'''
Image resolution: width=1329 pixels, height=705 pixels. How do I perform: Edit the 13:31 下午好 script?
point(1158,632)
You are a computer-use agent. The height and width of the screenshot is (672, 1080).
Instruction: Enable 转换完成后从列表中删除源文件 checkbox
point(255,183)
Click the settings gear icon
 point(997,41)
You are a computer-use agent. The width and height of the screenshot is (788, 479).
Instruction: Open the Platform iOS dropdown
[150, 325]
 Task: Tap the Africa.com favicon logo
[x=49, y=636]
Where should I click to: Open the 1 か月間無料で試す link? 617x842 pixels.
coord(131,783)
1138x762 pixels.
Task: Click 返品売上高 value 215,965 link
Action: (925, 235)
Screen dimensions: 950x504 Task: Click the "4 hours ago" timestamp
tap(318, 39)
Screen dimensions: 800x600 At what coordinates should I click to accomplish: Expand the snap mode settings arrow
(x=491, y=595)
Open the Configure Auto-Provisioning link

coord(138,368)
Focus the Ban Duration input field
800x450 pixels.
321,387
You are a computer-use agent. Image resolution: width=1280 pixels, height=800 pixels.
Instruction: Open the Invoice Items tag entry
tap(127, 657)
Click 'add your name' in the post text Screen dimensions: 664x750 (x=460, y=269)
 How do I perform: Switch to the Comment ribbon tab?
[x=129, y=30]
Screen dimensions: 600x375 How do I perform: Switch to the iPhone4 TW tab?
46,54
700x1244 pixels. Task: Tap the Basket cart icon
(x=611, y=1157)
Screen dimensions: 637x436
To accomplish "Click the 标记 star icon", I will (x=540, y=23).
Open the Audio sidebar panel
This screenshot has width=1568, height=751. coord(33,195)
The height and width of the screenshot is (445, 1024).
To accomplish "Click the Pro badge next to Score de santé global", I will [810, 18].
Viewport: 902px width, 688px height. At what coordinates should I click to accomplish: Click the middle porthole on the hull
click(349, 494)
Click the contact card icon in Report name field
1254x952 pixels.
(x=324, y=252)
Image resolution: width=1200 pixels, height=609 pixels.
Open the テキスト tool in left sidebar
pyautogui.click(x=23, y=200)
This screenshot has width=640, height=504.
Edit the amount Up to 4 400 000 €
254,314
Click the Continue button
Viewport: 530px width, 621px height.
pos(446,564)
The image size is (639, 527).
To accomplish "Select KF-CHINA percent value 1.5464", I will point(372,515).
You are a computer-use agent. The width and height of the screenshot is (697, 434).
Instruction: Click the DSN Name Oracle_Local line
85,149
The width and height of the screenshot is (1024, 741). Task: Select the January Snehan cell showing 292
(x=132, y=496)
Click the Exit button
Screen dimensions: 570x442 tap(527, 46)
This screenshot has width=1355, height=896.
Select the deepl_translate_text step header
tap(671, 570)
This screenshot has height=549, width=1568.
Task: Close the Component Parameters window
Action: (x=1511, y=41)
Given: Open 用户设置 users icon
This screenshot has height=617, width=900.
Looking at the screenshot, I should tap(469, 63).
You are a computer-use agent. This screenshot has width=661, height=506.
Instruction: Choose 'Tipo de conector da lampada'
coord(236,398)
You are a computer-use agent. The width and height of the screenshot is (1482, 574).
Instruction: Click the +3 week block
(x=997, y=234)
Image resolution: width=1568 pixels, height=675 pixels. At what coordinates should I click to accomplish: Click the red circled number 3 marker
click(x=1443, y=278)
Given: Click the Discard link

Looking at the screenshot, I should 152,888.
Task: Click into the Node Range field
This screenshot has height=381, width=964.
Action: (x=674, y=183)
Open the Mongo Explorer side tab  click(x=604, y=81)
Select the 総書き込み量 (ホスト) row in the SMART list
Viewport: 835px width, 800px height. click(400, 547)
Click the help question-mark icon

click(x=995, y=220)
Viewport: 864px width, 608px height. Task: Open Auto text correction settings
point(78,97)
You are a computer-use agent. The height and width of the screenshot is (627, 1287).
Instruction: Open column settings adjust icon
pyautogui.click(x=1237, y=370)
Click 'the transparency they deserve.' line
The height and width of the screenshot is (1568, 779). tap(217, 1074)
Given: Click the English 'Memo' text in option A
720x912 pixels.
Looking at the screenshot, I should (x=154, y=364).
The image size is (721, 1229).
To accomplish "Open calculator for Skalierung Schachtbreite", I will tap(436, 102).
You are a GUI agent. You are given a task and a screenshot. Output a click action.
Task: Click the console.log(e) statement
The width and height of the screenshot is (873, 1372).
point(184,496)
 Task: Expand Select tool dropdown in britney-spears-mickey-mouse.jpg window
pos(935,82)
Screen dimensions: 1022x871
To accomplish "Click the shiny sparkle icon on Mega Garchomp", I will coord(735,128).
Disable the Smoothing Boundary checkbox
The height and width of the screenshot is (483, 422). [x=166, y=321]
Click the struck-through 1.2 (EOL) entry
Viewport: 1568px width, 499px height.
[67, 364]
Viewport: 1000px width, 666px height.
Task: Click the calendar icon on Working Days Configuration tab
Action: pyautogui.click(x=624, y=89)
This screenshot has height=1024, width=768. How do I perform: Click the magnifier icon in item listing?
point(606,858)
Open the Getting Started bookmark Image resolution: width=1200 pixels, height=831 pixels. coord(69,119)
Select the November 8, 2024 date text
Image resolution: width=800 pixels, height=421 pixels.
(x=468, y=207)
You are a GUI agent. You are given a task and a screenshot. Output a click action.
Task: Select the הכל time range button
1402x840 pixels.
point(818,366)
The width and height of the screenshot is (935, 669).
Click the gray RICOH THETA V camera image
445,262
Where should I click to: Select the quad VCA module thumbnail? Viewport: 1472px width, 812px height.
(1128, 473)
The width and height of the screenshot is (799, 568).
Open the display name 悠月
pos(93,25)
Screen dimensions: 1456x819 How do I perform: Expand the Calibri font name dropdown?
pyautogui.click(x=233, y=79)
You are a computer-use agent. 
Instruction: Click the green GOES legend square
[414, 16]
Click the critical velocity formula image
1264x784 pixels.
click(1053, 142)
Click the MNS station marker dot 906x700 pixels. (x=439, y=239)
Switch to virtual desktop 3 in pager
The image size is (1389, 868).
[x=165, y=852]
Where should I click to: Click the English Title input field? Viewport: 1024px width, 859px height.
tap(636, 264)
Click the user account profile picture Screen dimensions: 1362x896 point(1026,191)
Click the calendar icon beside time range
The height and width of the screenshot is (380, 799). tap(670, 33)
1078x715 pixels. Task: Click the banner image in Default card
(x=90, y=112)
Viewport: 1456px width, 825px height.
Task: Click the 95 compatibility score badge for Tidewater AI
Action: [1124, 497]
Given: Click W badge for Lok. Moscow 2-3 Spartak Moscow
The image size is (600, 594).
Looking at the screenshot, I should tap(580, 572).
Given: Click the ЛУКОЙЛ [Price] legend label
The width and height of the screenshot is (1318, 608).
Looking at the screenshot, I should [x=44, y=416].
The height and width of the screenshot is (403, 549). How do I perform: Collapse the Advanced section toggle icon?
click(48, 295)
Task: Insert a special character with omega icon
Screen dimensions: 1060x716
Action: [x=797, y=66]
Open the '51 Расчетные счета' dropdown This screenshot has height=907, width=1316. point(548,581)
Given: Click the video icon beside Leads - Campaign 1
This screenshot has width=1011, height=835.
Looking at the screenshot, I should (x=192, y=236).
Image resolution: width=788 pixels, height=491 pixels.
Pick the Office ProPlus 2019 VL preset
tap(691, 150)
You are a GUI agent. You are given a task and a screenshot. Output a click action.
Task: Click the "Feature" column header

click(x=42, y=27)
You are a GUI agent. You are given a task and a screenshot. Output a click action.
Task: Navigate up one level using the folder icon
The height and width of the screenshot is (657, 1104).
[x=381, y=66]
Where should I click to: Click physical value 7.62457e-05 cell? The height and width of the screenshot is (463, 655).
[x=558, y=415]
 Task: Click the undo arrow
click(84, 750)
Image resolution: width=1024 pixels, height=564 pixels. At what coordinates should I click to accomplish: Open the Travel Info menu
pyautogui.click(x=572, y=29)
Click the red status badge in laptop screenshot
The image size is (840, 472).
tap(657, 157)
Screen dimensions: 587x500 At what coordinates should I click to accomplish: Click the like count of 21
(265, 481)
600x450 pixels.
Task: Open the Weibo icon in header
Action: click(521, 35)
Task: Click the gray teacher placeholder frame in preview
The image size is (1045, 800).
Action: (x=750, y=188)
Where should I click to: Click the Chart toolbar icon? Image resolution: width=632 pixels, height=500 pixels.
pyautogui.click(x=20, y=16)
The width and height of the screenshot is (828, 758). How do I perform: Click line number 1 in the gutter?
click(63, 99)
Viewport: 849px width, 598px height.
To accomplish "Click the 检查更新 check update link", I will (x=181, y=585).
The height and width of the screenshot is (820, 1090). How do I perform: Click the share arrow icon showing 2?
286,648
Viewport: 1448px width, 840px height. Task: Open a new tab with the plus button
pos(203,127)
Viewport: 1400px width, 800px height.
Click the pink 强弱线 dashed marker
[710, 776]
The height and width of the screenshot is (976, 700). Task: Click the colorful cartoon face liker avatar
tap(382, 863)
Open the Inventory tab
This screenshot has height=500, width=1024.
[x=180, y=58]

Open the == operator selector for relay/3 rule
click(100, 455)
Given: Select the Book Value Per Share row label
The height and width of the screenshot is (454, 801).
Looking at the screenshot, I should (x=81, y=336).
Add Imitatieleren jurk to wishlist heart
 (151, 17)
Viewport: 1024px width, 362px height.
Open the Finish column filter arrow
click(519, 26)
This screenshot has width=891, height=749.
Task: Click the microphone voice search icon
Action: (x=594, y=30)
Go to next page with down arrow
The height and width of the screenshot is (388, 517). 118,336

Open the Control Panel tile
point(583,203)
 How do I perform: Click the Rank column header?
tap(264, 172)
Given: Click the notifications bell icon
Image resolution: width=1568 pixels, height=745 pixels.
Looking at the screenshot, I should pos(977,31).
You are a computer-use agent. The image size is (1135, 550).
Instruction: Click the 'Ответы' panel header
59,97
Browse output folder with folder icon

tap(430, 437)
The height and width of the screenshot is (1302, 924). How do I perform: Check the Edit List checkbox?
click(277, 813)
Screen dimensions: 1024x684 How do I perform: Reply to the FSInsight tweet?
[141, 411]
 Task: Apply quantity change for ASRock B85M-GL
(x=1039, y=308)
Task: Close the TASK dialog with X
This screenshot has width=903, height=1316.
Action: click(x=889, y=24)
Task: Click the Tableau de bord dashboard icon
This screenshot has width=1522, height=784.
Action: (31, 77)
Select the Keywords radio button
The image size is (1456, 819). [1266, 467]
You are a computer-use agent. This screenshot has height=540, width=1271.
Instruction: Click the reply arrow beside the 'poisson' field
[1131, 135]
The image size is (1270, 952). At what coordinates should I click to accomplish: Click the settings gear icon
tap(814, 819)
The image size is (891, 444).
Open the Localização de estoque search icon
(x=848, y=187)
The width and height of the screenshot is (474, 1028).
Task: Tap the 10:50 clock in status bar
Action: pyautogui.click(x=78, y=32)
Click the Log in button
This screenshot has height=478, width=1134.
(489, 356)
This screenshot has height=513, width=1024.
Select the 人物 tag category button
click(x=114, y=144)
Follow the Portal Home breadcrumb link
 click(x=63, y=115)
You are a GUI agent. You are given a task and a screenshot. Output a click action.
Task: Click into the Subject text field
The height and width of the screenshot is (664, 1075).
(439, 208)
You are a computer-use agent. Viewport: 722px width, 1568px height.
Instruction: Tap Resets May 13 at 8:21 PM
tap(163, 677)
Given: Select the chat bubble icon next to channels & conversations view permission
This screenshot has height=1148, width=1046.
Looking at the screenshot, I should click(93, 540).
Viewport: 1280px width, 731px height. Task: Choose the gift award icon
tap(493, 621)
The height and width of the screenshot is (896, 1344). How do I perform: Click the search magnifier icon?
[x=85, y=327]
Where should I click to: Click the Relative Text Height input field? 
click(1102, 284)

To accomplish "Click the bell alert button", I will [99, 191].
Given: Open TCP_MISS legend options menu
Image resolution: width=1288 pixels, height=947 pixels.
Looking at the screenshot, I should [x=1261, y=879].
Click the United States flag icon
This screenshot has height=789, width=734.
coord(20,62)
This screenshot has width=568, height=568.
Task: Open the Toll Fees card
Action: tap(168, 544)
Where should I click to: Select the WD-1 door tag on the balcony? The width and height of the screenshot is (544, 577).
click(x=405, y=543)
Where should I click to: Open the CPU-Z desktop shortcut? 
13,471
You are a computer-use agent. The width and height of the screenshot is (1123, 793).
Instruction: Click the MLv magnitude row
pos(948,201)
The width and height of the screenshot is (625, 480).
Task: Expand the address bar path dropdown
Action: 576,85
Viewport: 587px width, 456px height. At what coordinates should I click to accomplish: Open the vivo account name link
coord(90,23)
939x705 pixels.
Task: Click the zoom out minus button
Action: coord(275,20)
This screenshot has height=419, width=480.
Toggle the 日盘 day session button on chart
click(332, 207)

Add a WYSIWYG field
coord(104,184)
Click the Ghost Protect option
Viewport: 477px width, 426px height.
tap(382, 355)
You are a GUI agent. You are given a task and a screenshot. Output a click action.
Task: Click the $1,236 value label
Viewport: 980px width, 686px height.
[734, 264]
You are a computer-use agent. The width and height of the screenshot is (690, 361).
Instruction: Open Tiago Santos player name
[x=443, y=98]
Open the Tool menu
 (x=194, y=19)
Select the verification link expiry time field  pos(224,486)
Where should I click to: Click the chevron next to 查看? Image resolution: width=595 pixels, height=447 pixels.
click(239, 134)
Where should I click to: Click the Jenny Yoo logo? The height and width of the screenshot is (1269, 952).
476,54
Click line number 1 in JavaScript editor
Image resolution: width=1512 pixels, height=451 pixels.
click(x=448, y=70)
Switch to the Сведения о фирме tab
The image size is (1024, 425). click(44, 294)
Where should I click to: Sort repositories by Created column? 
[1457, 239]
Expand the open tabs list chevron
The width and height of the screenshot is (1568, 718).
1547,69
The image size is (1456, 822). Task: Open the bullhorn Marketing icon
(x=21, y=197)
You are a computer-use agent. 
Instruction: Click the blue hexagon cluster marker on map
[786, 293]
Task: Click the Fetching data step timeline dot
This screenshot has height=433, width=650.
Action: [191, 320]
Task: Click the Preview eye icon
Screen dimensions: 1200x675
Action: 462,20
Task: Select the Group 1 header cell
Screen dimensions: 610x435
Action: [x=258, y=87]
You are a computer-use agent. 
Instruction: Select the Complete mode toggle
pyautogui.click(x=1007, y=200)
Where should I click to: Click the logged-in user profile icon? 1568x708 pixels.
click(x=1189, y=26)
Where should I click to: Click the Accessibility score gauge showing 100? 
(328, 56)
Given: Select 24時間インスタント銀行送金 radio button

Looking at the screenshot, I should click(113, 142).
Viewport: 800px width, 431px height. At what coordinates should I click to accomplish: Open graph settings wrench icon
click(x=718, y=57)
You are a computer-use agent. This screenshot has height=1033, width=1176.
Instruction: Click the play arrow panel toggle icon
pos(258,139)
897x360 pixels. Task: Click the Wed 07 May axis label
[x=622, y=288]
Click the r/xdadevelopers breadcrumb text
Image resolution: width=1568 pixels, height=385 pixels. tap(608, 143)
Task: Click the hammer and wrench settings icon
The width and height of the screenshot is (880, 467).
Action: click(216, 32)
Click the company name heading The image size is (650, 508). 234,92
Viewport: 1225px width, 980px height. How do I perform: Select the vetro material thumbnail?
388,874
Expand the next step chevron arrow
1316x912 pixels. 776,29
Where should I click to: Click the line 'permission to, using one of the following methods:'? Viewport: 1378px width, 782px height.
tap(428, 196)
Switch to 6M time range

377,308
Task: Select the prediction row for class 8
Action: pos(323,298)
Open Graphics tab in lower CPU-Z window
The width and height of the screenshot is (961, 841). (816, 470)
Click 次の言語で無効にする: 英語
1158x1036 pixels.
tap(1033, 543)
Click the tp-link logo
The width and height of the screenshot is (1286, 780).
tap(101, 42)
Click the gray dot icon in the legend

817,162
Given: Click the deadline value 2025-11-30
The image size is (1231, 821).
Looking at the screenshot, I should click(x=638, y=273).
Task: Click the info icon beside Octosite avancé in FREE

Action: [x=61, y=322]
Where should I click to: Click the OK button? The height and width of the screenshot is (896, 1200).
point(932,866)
'''
**WHAT TO WORK ON**
Filter the records above and return every line that holds the word "into".

**THE ANSWER**
Task: Click into the Node Range field
Task: Click into the Subject text field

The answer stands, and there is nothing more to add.